Amiga Power


Advantage Tennis
By Infogrames
Amiga 500

 
Published in Amiga Power #12

Advantage Tennis

Tennis sims have come a long way since Pong. OK, so Advantage Tennis doesn't feature waiting around for the rain to stop or whinging letters from Star Trek fans to Points of View moaning that Wimbledon has postponed The Next Generation [Get on with it! - Ed] but in many other ways it's spot on - men jiggling around just before the serve like they want to go to the toilet, tantrums over bad shots, terrible refereeing decisions, and vile blue indoor courts where the ball whizzes past your ear before you have a chance to move.

Advantage Tennis attempts to capture all the excitement of World Tournament tennis. You start a tournament seeded 100 and try to make your way up the ranks by winning games. There are tournaments held all over the world - Australia, North America, England (yep, Wimbledon's in there), both indoors and outdoors. After each tournament, depending on how well you've done, you come away with a little extra dosh which you can spend on extra tuition to brush up on the shots of your choice.

So let's go and thrash a few hairy-legged slavs... ah, this is where the problems start.
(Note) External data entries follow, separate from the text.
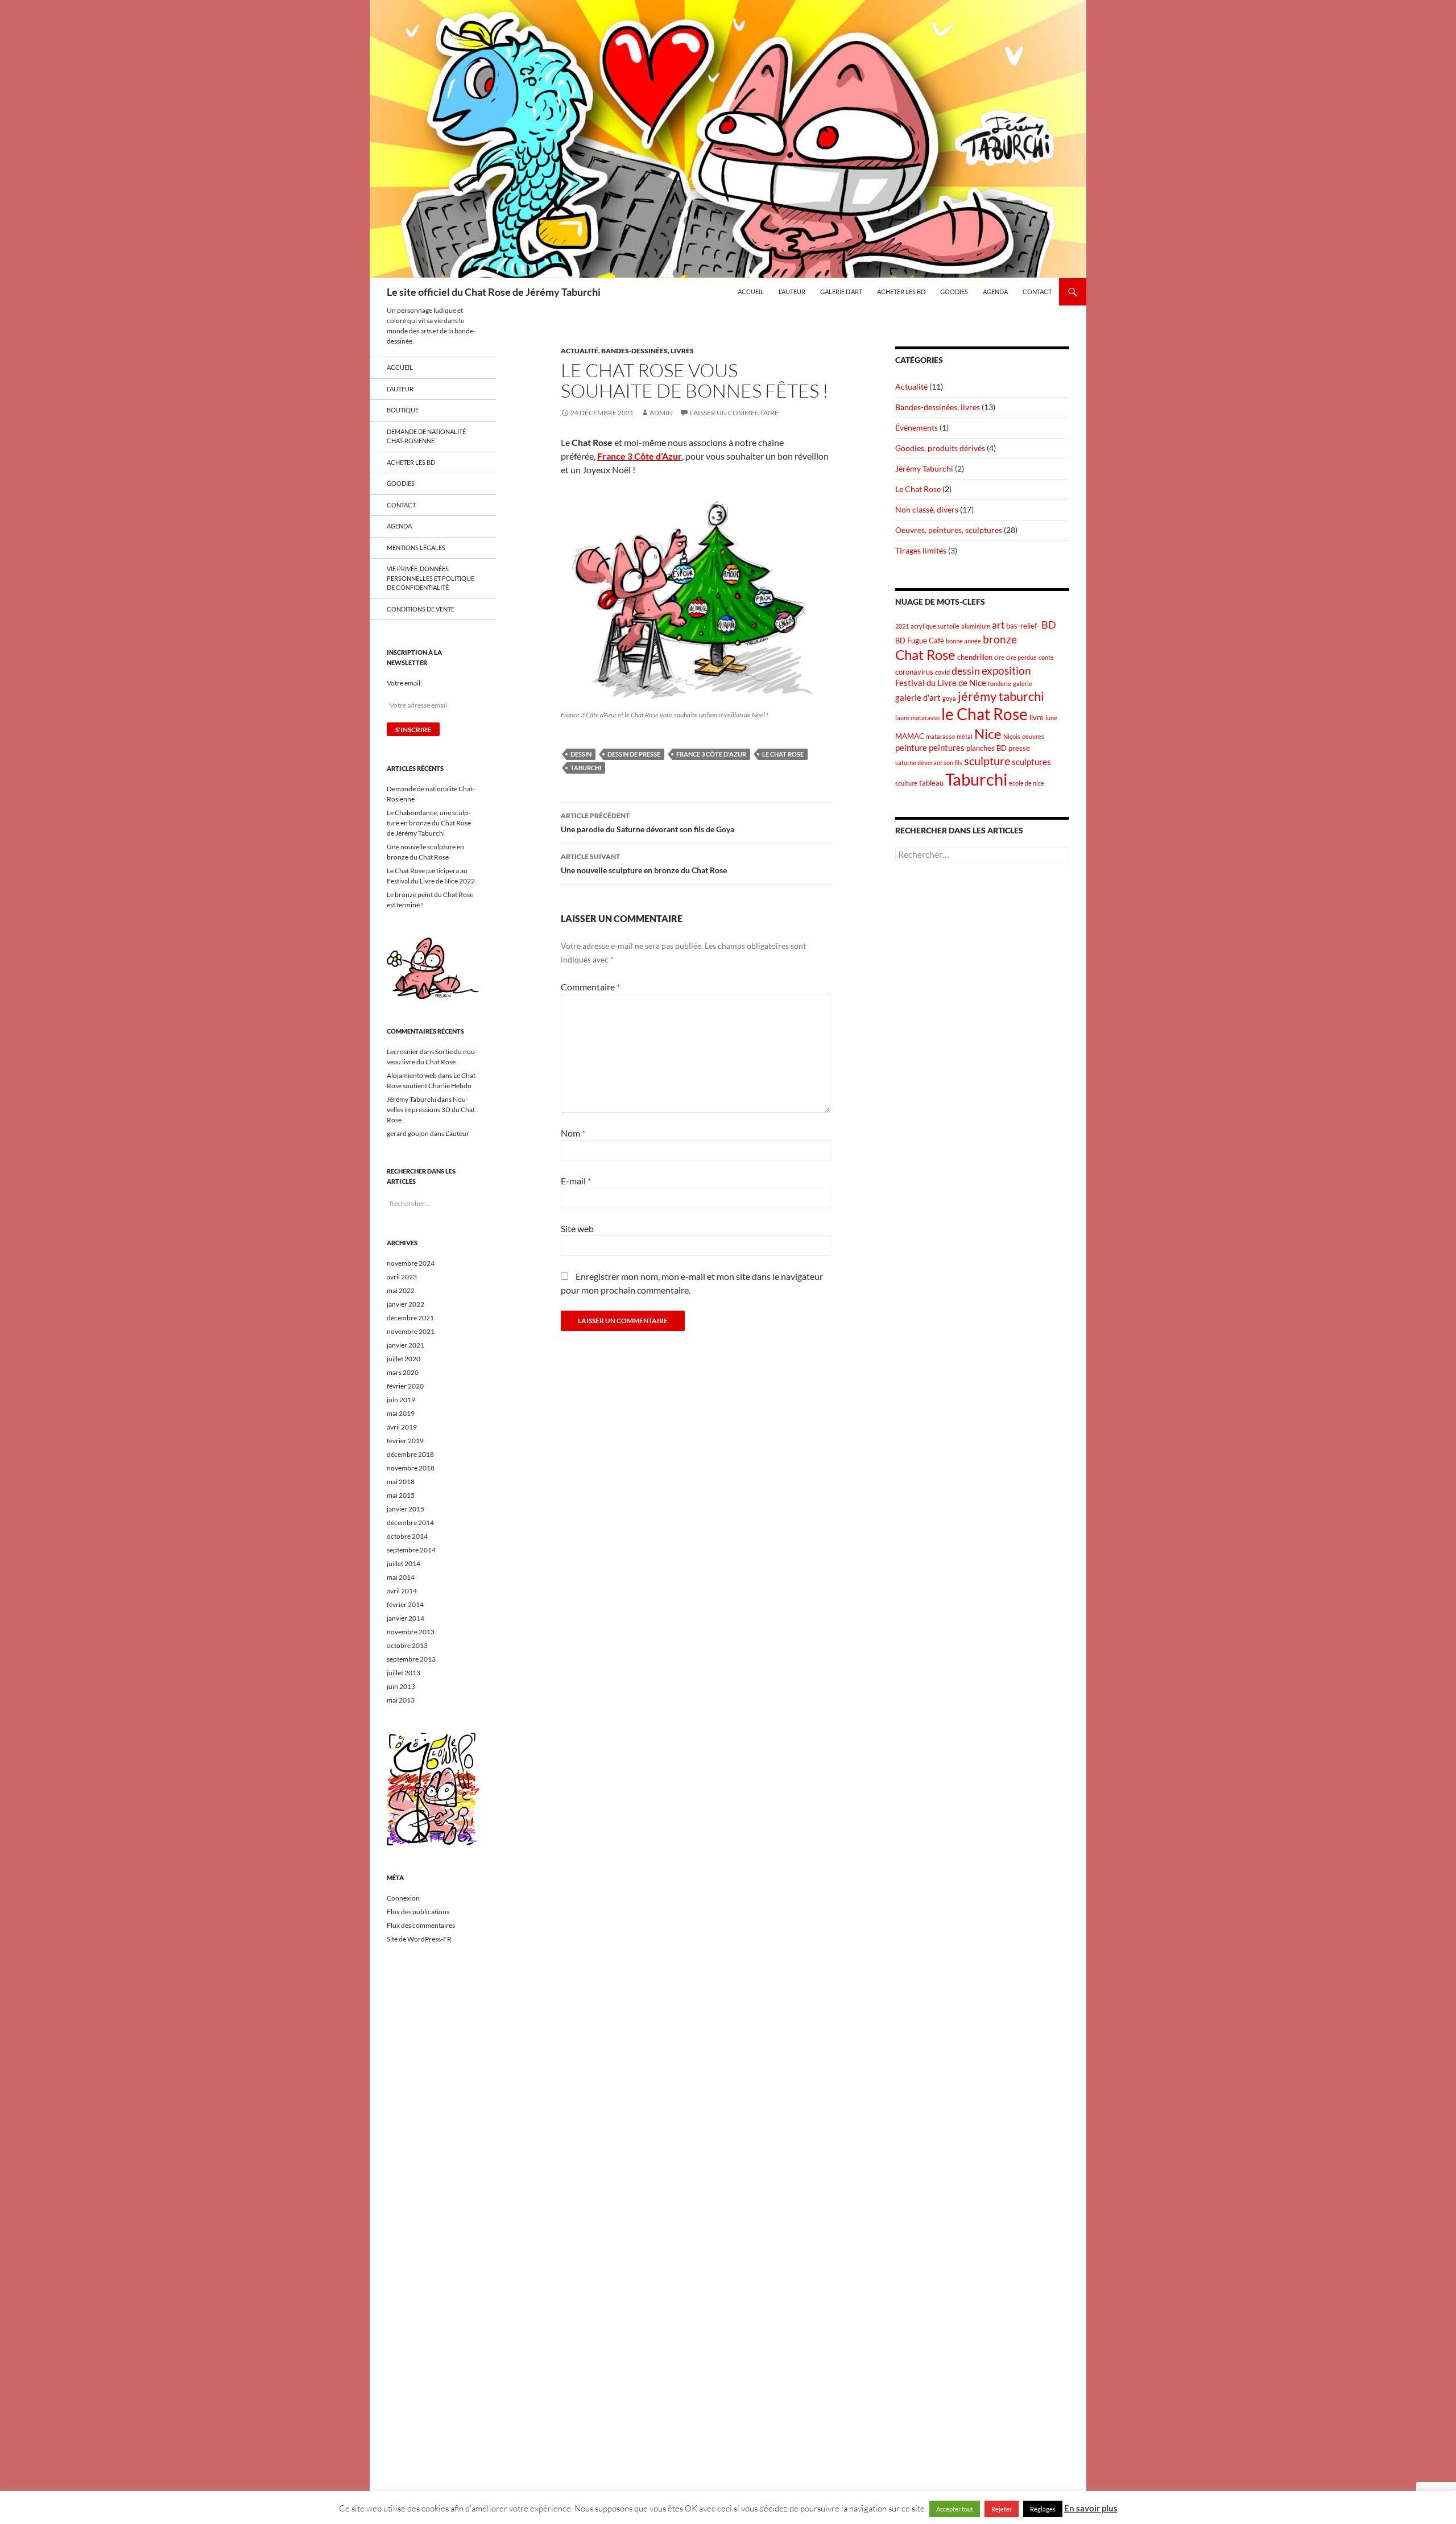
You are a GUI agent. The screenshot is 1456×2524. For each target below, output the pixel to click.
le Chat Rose (783, 754)
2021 (902, 626)
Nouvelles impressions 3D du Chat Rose (431, 1109)
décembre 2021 (410, 1317)
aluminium (975, 626)
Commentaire (590, 986)
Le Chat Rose (918, 489)
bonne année (963, 641)
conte (1046, 657)
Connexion (403, 1898)
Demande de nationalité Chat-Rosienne (426, 436)
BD (1048, 625)
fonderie (999, 683)
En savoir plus (1091, 2508)
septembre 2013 (411, 1659)
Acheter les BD (901, 291)
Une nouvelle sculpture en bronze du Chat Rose (644, 863)
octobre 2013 (407, 1645)
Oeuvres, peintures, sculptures (948, 530)
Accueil (751, 291)
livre (1036, 717)
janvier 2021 (405, 1345)
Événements (916, 427)
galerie (1022, 683)
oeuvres (1033, 736)
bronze (1000, 639)
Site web (577, 1228)
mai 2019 (401, 1413)
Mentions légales (416, 547)
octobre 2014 (407, 1536)
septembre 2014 (411, 1550)
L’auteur (792, 291)
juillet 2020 (403, 1358)
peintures (947, 747)
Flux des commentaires (421, 1925)
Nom (573, 1132)
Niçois (1011, 736)
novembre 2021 (411, 1331)
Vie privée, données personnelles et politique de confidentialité (430, 578)
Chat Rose (925, 654)
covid (942, 672)
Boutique (403, 410)
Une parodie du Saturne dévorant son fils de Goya (647, 822)
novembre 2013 (411, 1631)
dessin (581, 754)
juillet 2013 (403, 1672)
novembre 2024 (411, 1263)
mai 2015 (401, 1495)
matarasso (940, 736)
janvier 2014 (405, 1618)
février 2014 (405, 1604)
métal (965, 736)
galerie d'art (918, 697)
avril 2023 (402, 1277)
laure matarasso (917, 717)
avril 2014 (402, 1591)
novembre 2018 (411, 1468)
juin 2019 (401, 1399)
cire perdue (1021, 657)
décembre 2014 (410, 1522)
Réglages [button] (1043, 2509)
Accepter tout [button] (954, 2509)
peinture (911, 747)
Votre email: (404, 683)
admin (661, 412)
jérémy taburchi (1001, 696)
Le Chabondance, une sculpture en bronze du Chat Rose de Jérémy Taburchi (429, 822)
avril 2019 (402, 1427)
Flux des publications (418, 1911)
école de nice (1026, 783)
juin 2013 (401, 1686)
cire (999, 657)
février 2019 (405, 1440)
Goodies (954, 291)
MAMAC (909, 736)
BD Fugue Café (919, 640)
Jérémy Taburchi (924, 468)
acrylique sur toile (935, 626)
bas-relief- (1023, 625)
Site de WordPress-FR (419, 1939)
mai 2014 (401, 1577)
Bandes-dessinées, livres (647, 350)
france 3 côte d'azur (711, 754)
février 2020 (405, 1386)
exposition (1006, 670)
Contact (1037, 291)
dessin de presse (633, 754)
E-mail (576, 1180)
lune (1051, 717)
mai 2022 (401, 1290)
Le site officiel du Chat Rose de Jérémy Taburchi (494, 292)
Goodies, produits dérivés (940, 448)
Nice (988, 733)
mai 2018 (401, 1481)
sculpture (987, 760)
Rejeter (1001, 2509)
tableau (931, 782)
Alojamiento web (412, 1075)
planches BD (986, 748)
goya (949, 698)
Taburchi (585, 767)
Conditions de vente (420, 609)
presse (1019, 748)
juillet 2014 (403, 1563)
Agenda (995, 291)
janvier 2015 (405, 1509)
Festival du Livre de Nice (940, 683)
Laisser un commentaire (734, 412)
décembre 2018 (410, 1454)
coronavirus (914, 671)
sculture (906, 783)
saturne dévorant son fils (928, 762)
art (998, 625)
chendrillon (974, 657)
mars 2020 (403, 1372)
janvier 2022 (405, 1304)
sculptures (1031, 762)
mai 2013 (401, 1700)
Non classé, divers (926, 509)
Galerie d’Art (841, 291)
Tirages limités (920, 550)
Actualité (579, 350)
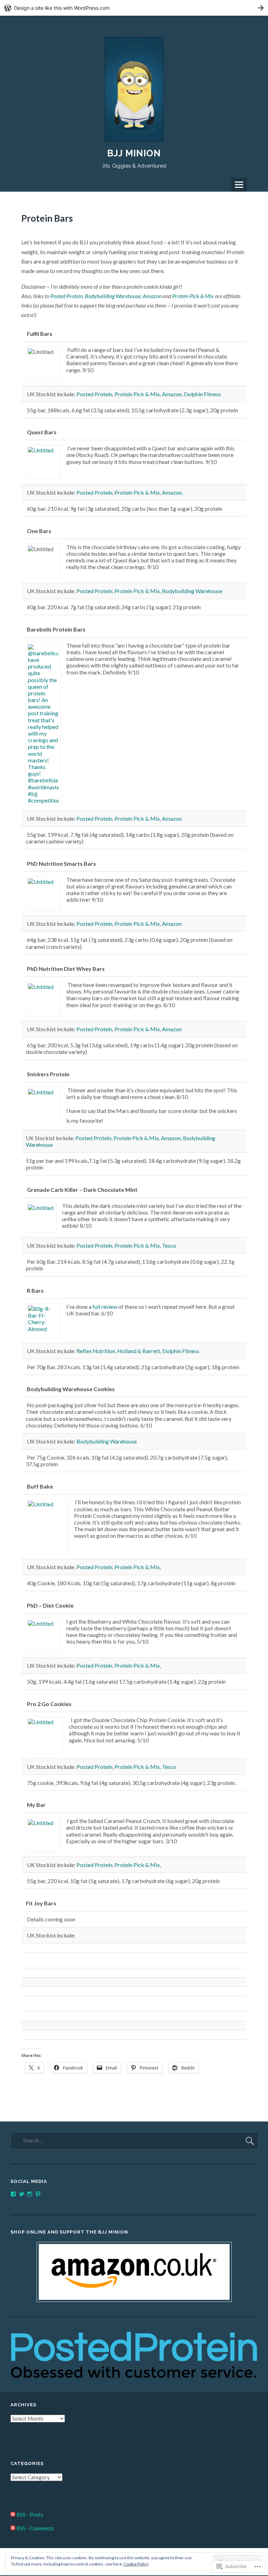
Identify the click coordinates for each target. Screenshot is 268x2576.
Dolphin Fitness (202, 394)
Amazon (152, 296)
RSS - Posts (29, 2514)
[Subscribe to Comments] (12, 2528)
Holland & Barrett (138, 1351)
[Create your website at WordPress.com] (134, 8)
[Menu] (239, 185)
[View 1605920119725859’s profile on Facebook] (13, 2194)
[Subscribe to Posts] (12, 2514)
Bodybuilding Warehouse (113, 296)
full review (104, 1306)
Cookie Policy (136, 2564)
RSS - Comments (35, 2528)
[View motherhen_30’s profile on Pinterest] (38, 2194)
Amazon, (172, 492)
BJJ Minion (134, 153)
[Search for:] (134, 2140)
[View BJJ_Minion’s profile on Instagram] (29, 2194)
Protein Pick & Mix (193, 296)
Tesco (169, 1245)
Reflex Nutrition (95, 1351)
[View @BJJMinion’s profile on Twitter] (21, 2194)
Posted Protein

Advantage Tennis is not easy. The actual controls are fairly straightforward - on paper at least. Joystick or cursors move you about the court, while the space bar or fire button increases power and the angle of the shot. Combinations of the two produce lob and drop shots. Simple, huh? Well, no actually. The games soon become incredibly fast, and often you find yourself still rooted to the spot wondering how you could ever have been expected to reach a shot. The answer, of course, is to have played a better previous shot in the first place and then positioned yourself correctly for an easy return - a bit like in real tennis! - but that's always been an aspect of the game that's been lost on me.

Advantage Tennis

OK, fine, I thought, I'm prepared to persevere - what I hadn't reckoned with were the incredibly muddy controls. Sometimes your player just refuses to budge in the middle of a rally - a couple of times I even caught him running off in the wrong direction for no reason! Also, trying to judge the angle to hit the ball is next to impossible - 'hold down the button to increase the angle' say the instructions; you might as well tilt the screen for all the good it does most of the time.

Which is a shame because at times the game is quite addictive, and can be good fun. The animation is fluent, with some great dives and reaching shots; there are some nice touches such as a player stamping on his racket after a particularly bad shot too. Saving your player allows you to work your way up the rankings over a number of weeks, and then there's always two-player mode, normally the saving grace of these games. This one's fine, or would be, but if both of you are hopeless the game quickly becomes dull; this is one of those occasions when a computer opponent is actually preferable.

The Bottom Line

A fairly good looking tennis game, and it has its moments, but ultimately it's just frustrating and a tad dull.